REQUIRED WORK
An exact copy of every record is needed.

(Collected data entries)
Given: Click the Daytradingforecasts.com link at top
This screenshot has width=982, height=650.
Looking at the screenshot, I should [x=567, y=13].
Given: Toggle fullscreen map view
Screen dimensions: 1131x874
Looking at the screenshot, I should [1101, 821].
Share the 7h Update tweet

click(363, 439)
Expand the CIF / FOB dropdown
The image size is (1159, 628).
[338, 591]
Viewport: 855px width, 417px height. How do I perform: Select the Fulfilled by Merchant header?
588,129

EXERCISE SOLUTION
Given: Click the Daytradingforecasts.com link at top
This screenshot has width=982, height=650.
Looking at the screenshot, I should [x=567, y=13].
Given: Toggle fullscreen map view
Screen dimensions: 1131x874
Looking at the screenshot, I should [1101, 821].
Share the 7h Update tweet

click(363, 439)
Expand the CIF / FOB dropdown
The image size is (1159, 628).
[338, 591]
Viewport: 855px width, 417px height. How do I perform: Select the Fulfilled by Merchant header?
588,129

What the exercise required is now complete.